May 10, 2011 | by Chris Smith
With the current iPhone location data debacle that hit the tech sites and even the mainstream news within the last couple weeks, the US Congress has decided to ask some questions about how the big mobile players keep their devices’ location data.
Today in a Senate Judiciary Committee hearing, Alan Davidson the director of public policy at Google remarked:
“The location information sent to Google servers when users opt in to location services on Android is anonymized and stored in the aggregate and is not tied or traceable to a specific user. The collected information is stored with a hashed version of an anonymous token, which is deleted after approximately one week.”
After this Davidson spoke about the Google Location Server which manufacturers and third-parties can use to take advantage of Google’s servers for location based services. This application estimates the current location of the user and just like the native location data that is stored, this data is supposedly anonymous and private in nature.

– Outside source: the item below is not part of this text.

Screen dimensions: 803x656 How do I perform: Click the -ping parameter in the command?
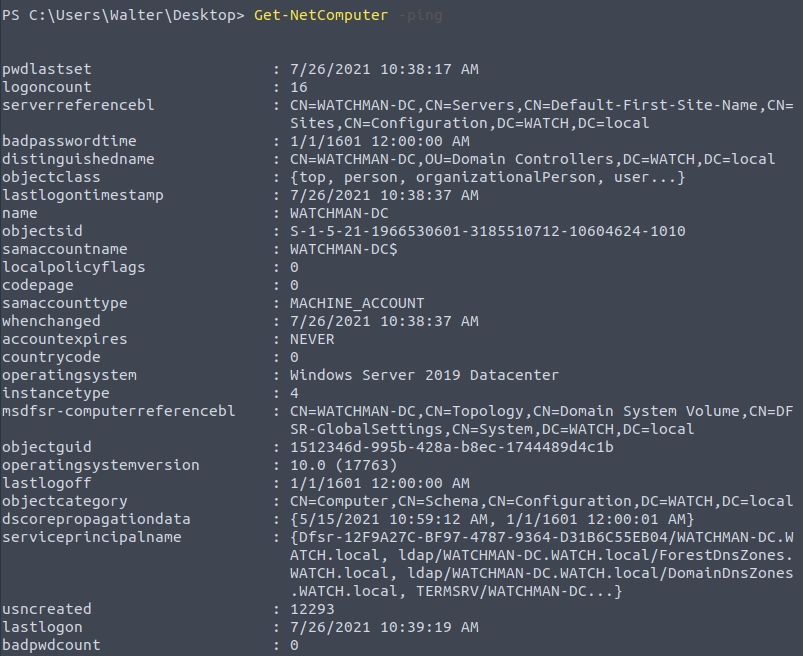click(x=419, y=15)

One thing that Davidson did admit to was that Google doesn’t do anything with this info, but that sometimes can’t stop third party apps from taking advantage of it:
“If the user chooses to trust an application with location information by proceeding with the installation after viewing the location-related permissions, then that application could potentially store this location information on the device or transmit the information off the device if the application also has the Internet access permission.”

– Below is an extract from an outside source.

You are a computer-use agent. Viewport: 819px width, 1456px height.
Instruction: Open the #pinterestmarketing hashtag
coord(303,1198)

Basically, if you are installing applications that want to access your location data and other information on your phone, it is sort of fair game considering that the Google Market’s app restrictions are so lenient. I’m not saying that Google would think it’s OK to have “rogue” apps in the Market that steal user information, but I am saying that this could happen as we have seen in the past. Rather than vet the apps first, Google allows most applications in the Market and then removes them later after there has been some sort of malicious report. Of course this could prove to be too late for some users.
Word to the wise: if you are extremely concerned about your location data being accessed by someone else then you probably shouldn’t be using location services. It’s extreme, I know, but it appears that both iOS and Android have some issues that they need to get through to make their location information more secure.